Un’adesione così totale e apocalittica ai valori tradizionali (qui intesi proprio come "naturali", vd. il conclusivo parallelo zoologico) spingerebbe quasi ad una lettura neo-con della poetica di Devendra. Chissà. C’è anche chi in questa verginità rurale puntigliosamente ricostruita ci sente puzza di bruciato, di retorica, di una pretenziosità non poi così lontana da quella dei parchi e ristoranti a tema ("il selvaggio west", "gli eroici anni Trenta", "i favolosi Sessanta" etc.). Prendete Sufjan Stevens: uno che qualche anno fa si è dato il compito di realizzare un album per ciascuno degli stati americani, e che dopo il Michigan di recente è arrivato all’Illinois. Un pazzo geniale, d’estrazione hippie e di stretta osservanza episcopale, alle prese con la sua propria personale birth of a Nation raccontata con toni ora eroici, ora noir. Difficile non essere sopraffatti dall’appassionata sovrabbondanza del suo discorso. O dall’apparentemente fuori tempo massimo pastiche di bluegrass e canzone di protesta di Joanna Newsom, che si definisce "arpista folk e homeless", nel senso che suona l’arpa - ma da un punto di vista non-classico - e non ha una fissa dimora. O dallo stile folk rarefatto fin quasi ad essere penitenziale degli Iron & Wine di Sam Beam. O dalla signorile scrittura d’altri tempi (o forse senza-tempo) di Rufus Wainwright, forse il meno neo-conservatore del gruppo, capace di tenere insieme Bibbia e tematiche omosex come in Gay Messiah. In aealtè ciò in cui Devendra, Sufjan e gli altri sono davvero bravi è proprio nell’occupare quella sottilissima striscia che sta appena sotto la linea di guardia della retorica tradizionalista e di quell’altro temibile chiodo fisso del rock e dei puristi del rock, quello dell’"autenticità". Sono autentici? Sono troppo autentici? Boh. Più che altro Devendra, Sufjan e gli altri sembrano comparse dentro un iptetico episodio di Star Trek in cui un gruppo di hippy viene teletrasportato sull’Enterprise ma - sorpresa! - a contatto con il loro approccio ottimista e fatalista alle cose i veri pesci fuor d’acqua finiscono per essere Kirk, Spock e gli altri "evoluti" dell’equipaggio...

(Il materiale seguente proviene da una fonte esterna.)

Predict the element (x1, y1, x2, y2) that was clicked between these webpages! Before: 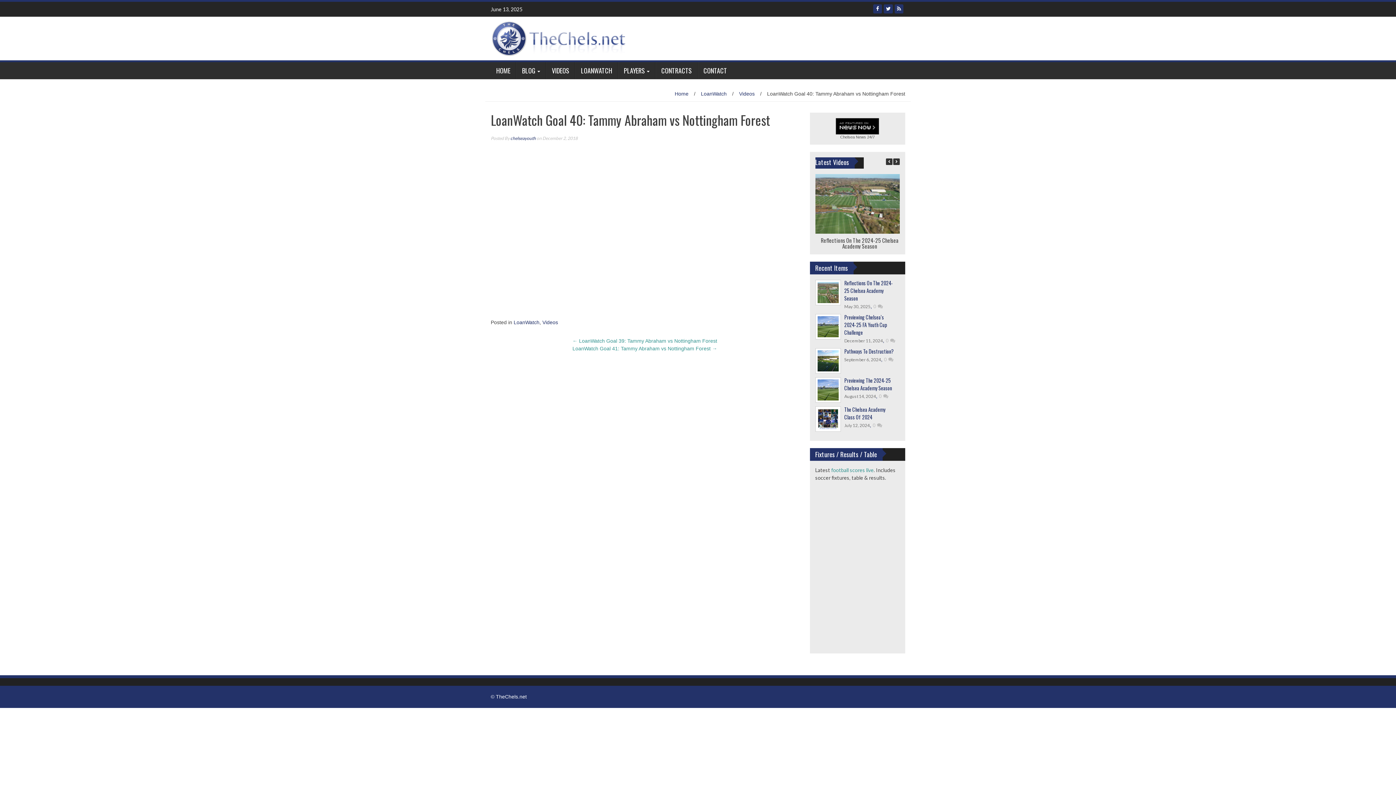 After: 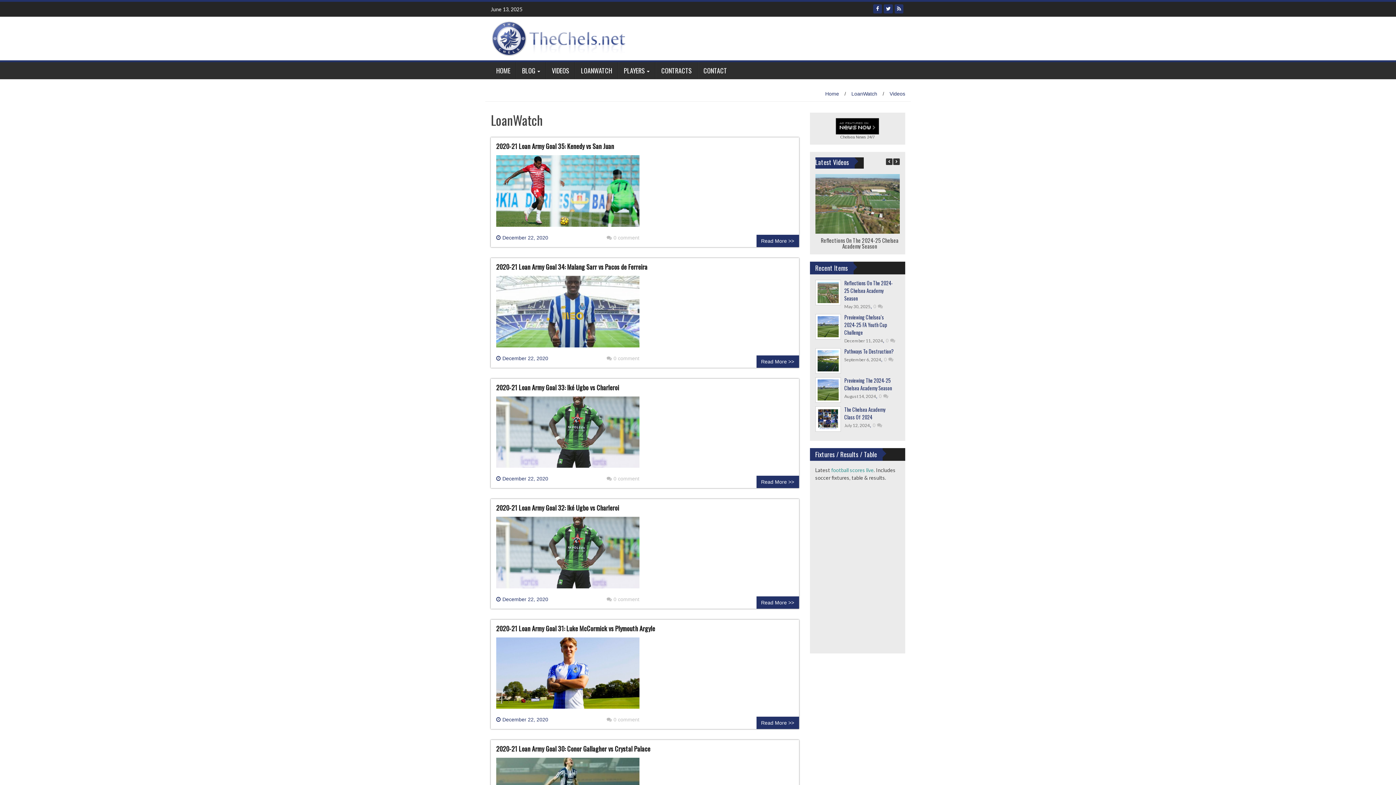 Action: bbox: (701, 90, 726, 96) label: LoanWatchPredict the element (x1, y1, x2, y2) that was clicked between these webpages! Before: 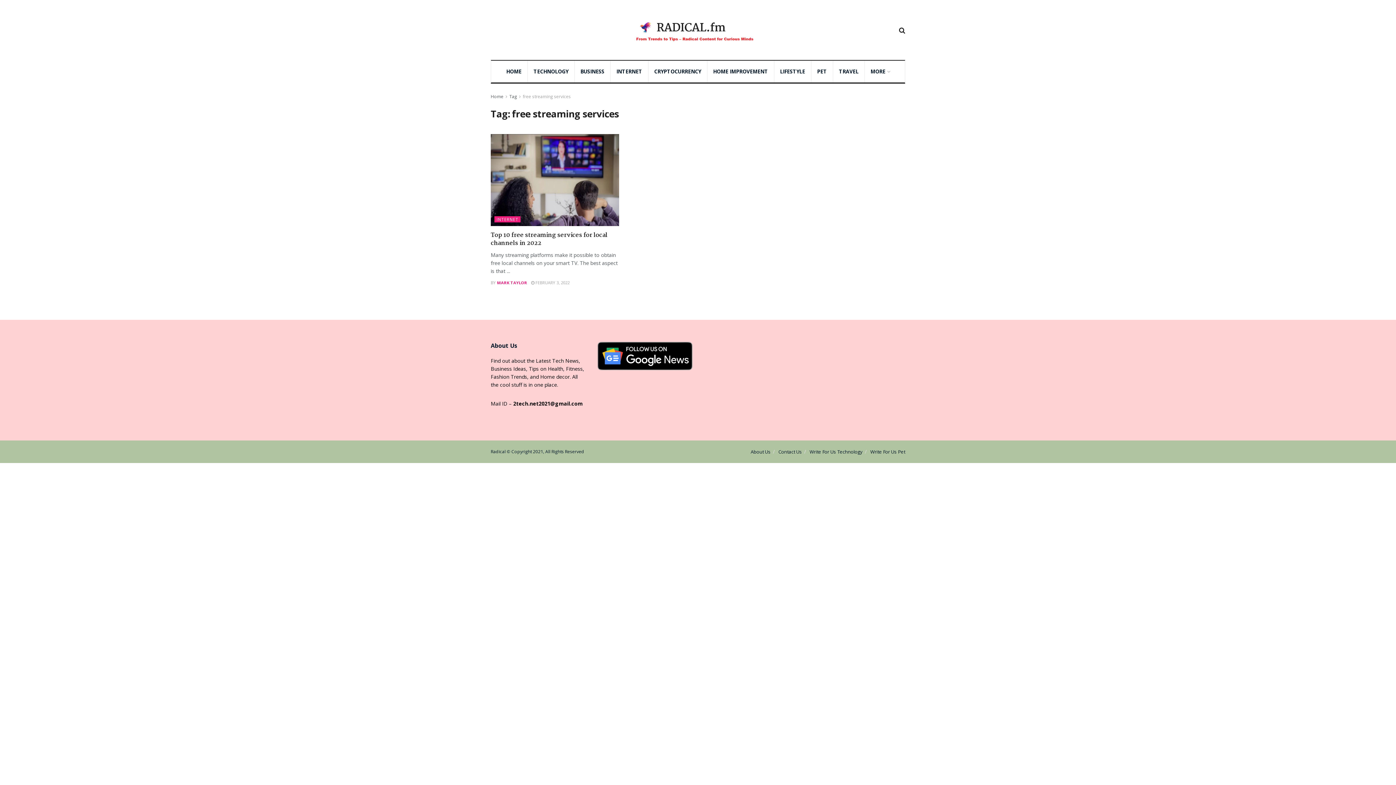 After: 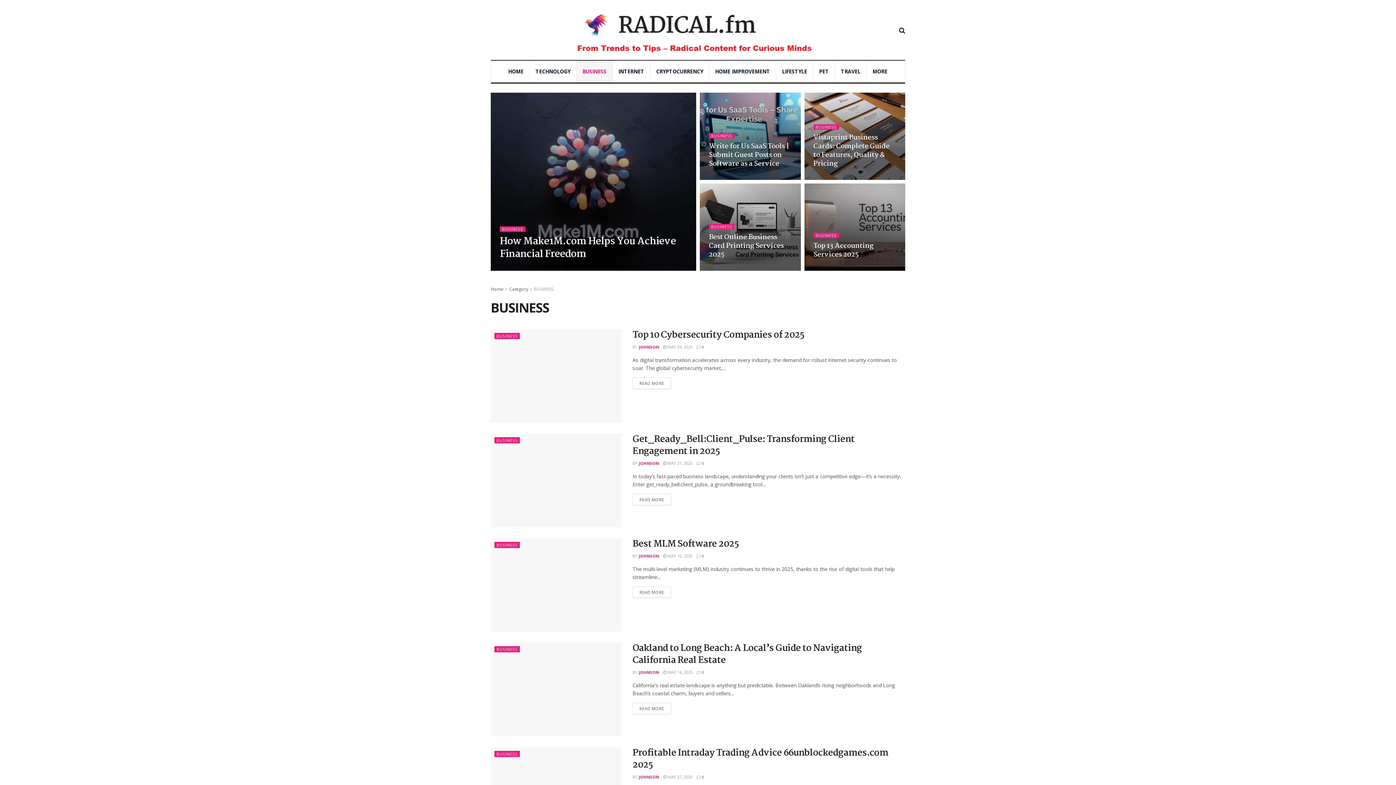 Action: label: BUSINESS bbox: (574, 60, 610, 82)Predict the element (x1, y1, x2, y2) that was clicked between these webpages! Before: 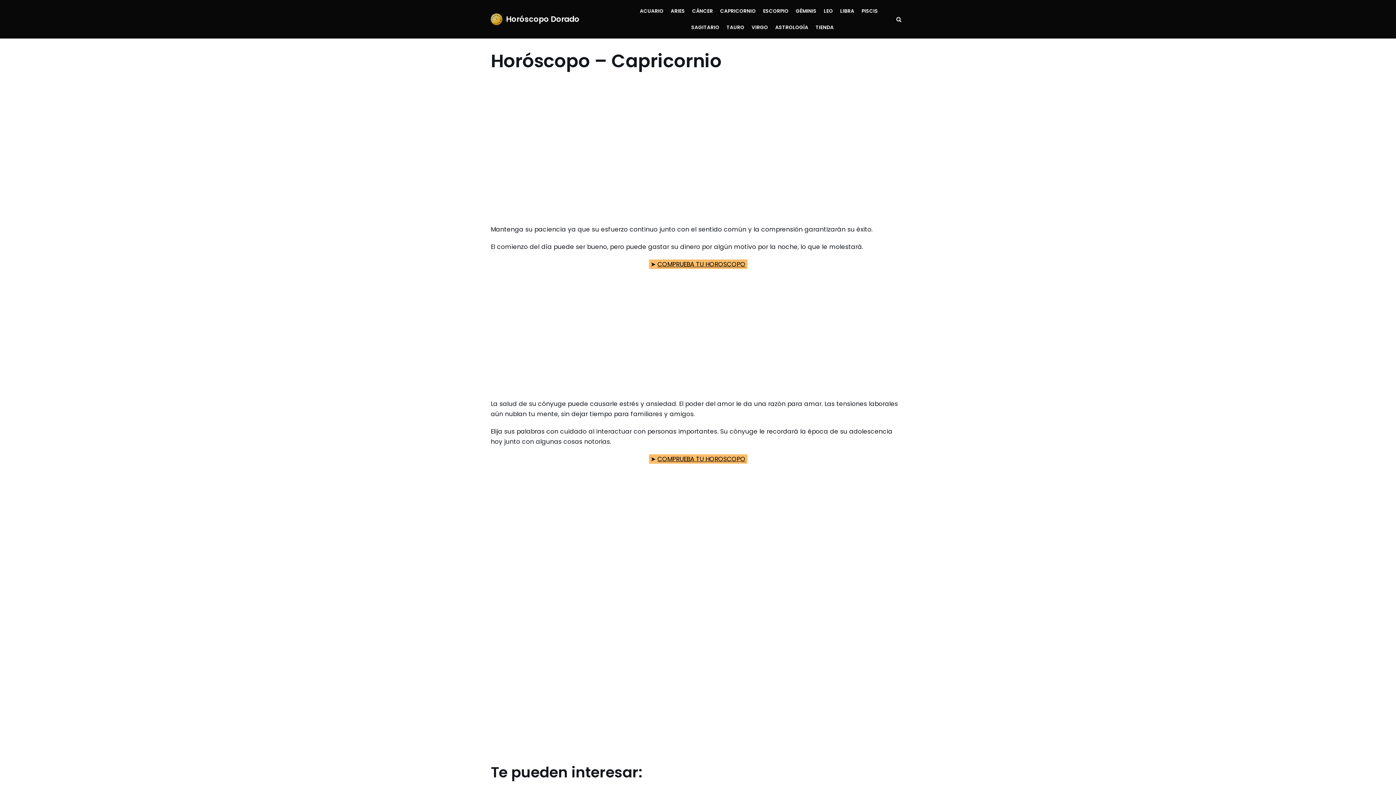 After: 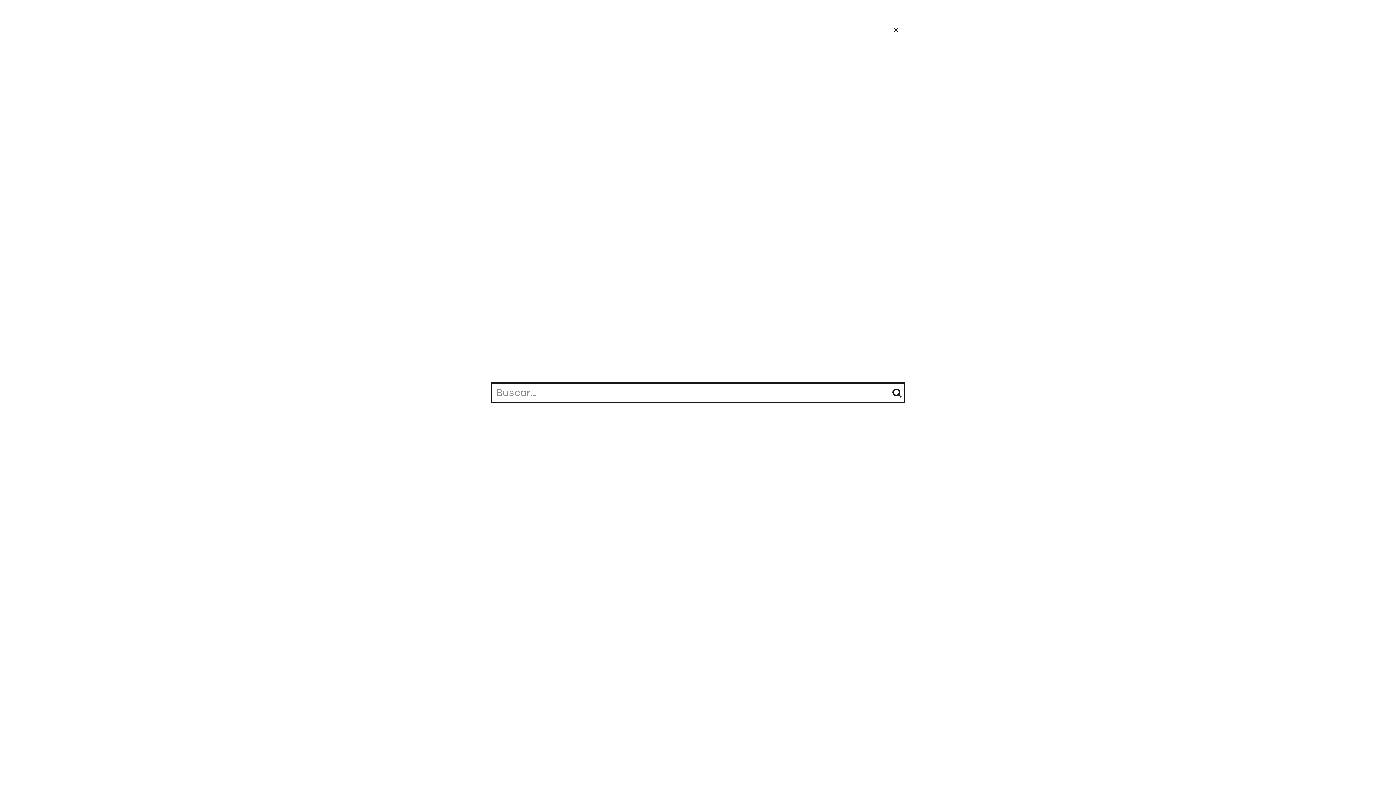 Action: bbox: (896, 16, 901, 22)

Fra l’altro la scena new-folk è anche la migliore risposta attualmente disponibile a un diffuso bisogno di un underground "sicuro", che cioè non rischi di diventare, in sei mesi, il nuovo mainstream. Difficilmente Devendra Banhart andrà oltre la - pur solida e consistente - nicchia che si è creato in questi ultimi due anni. O forse... Perchè, in effetti, ci sono due suoi pezzi che da qualche tempo danno il guisto tocco folk - polveroso ma non troppo - agli spot belgi (inediti per l’Italia) della birra Fat Tire Beer, e in rete circola la voce - ma per ora è solo una voce - che abbia licenziato un paio di pezzi anche per un futuro spot delle caramelle M&Ms... Una curiosa giravolta ed un’interessante prospettiva di confronto tra neo-tradizionalismo pre-moderno e la solita ingombrante modernità del mercato unico. E a questo punto: ok il fardello del rappresentare la ricucitura con lo strappo della tradizione, ok dipingere l’immagine di un’America senza tempo (e forse anche senza spazio), ma occhio. Perch le True Stories della suburbia di David Byrne sono proprio lì dietro l’angolo.